### [Goal]
Starting at the line that contains "You are a GUI" and ending with the line that contains "This screenshot has width=1069, height=693.", format those lines as a Markdown table with the columns Row and Line. Number each row and leave out any blank lines.

-- START OF Information provided --

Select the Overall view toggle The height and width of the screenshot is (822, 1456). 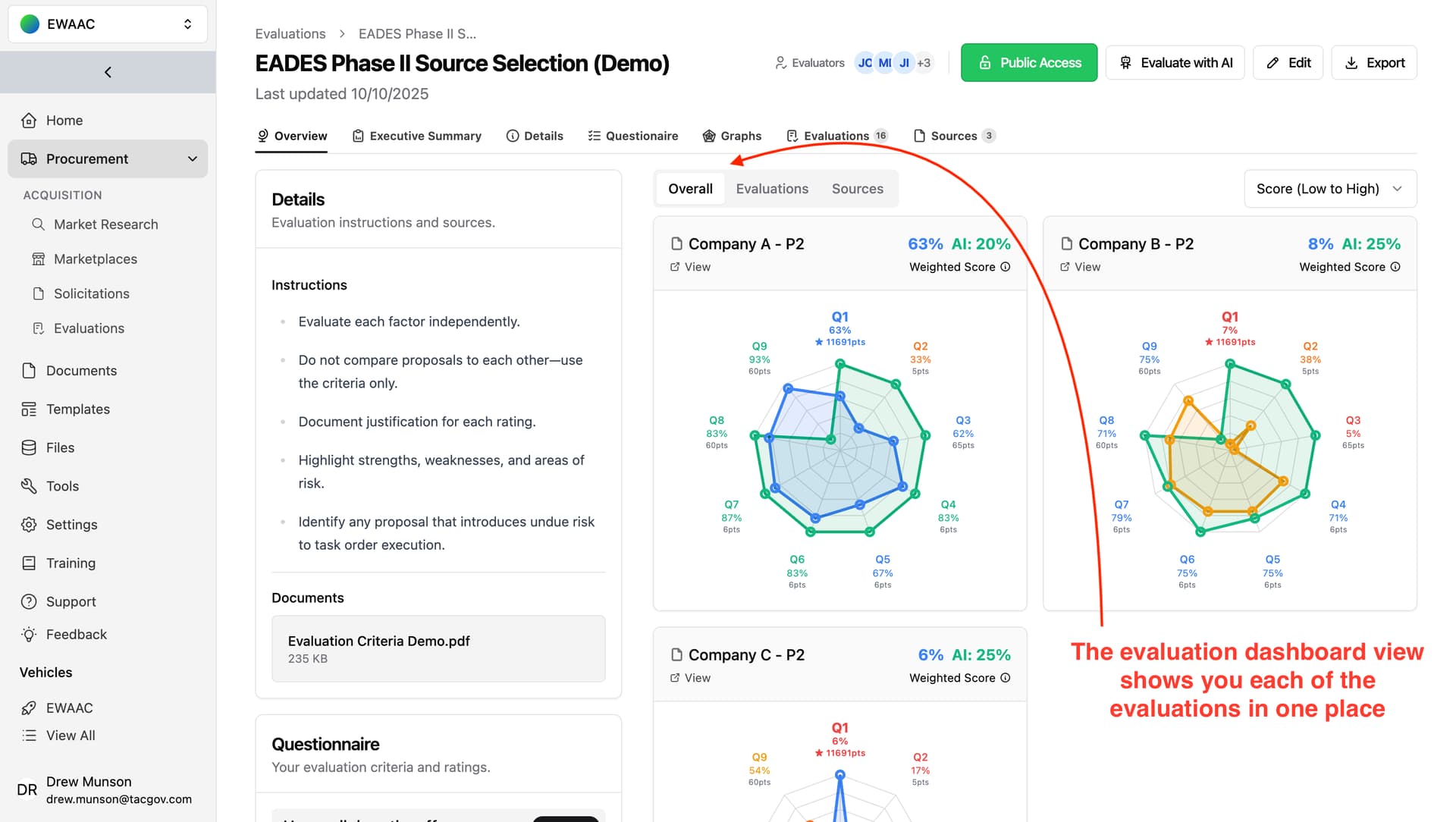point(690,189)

-- END OF Information provided --
-- START OF Information provided --

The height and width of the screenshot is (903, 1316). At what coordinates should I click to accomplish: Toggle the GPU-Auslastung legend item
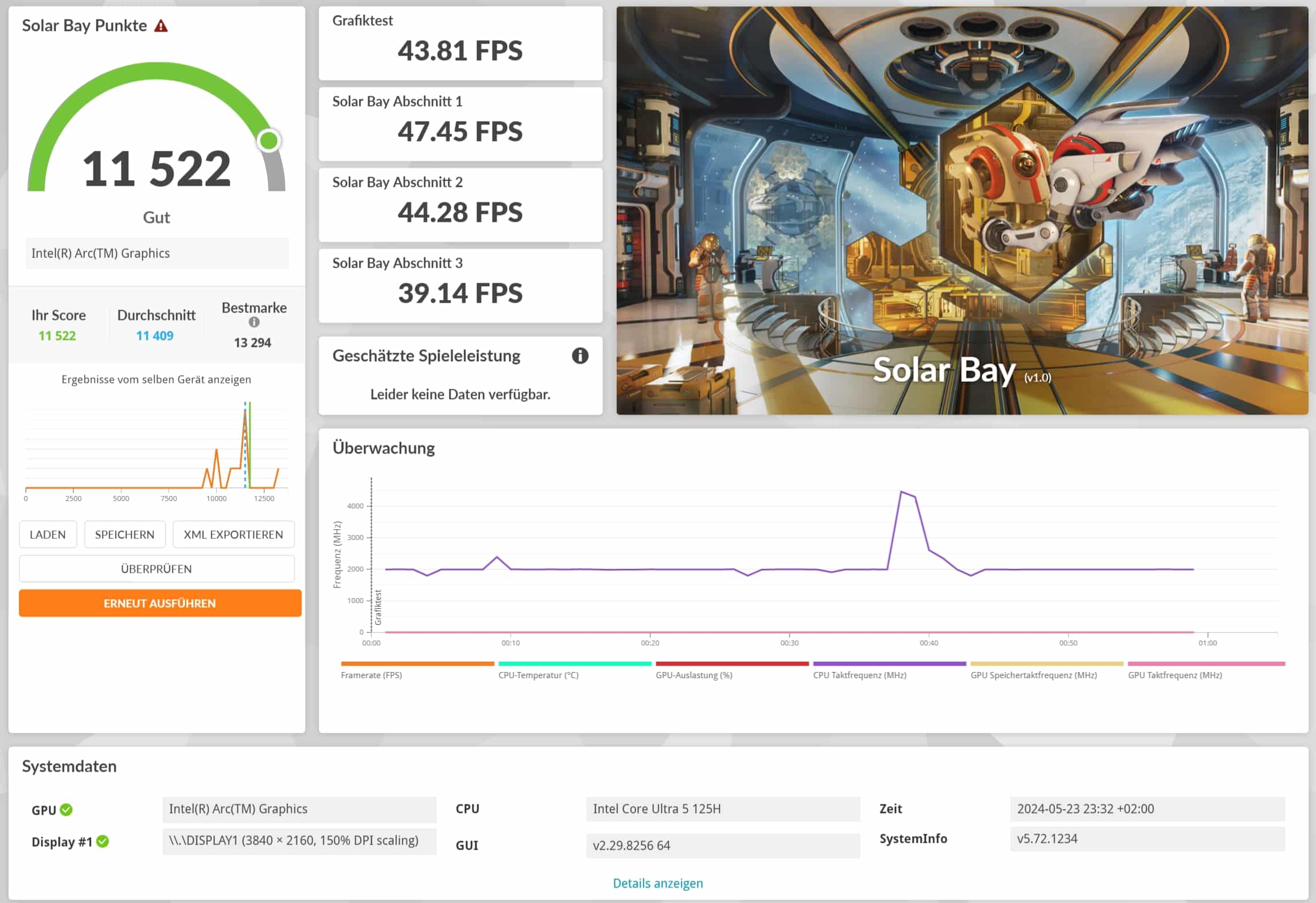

-- END OF Information provided --
-- START OF Information provided --

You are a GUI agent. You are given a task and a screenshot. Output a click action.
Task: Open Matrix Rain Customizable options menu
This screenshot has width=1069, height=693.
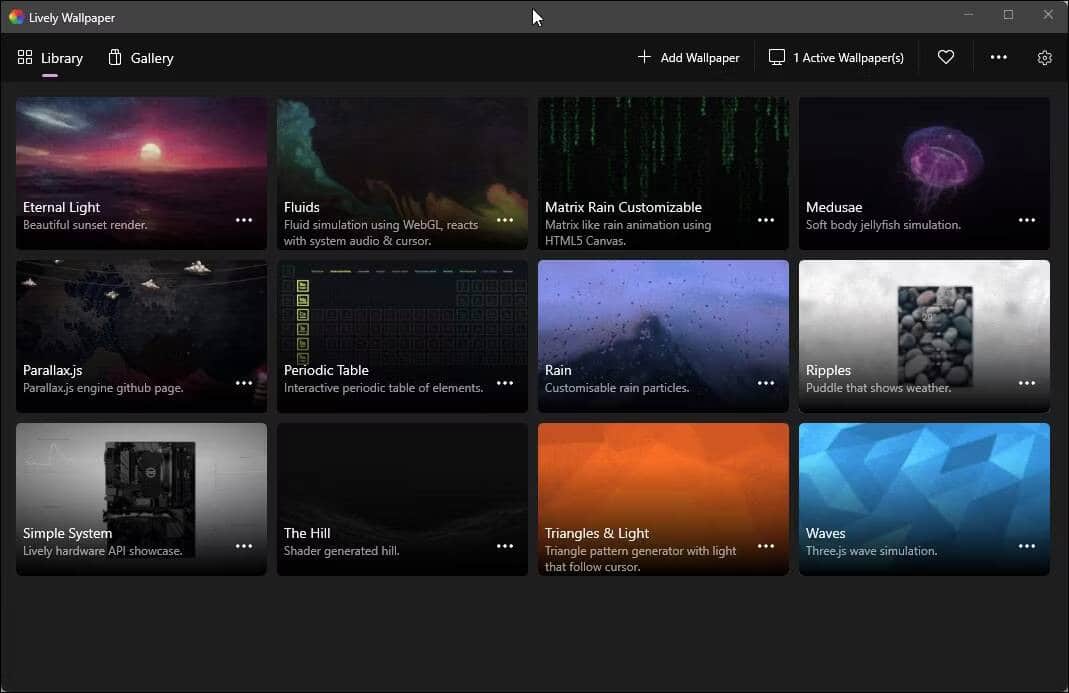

-- END OF Information provided --

### [Solution to the problem]
| Row | Line |
|---|---|
| 1 | You are a GUI agent. You are given a task and a screenshot. Output a click action. |
| 2 | Task: Open Matrix Rain Customizable options menu |
| 3 | This screenshot has width=1069, height=693. |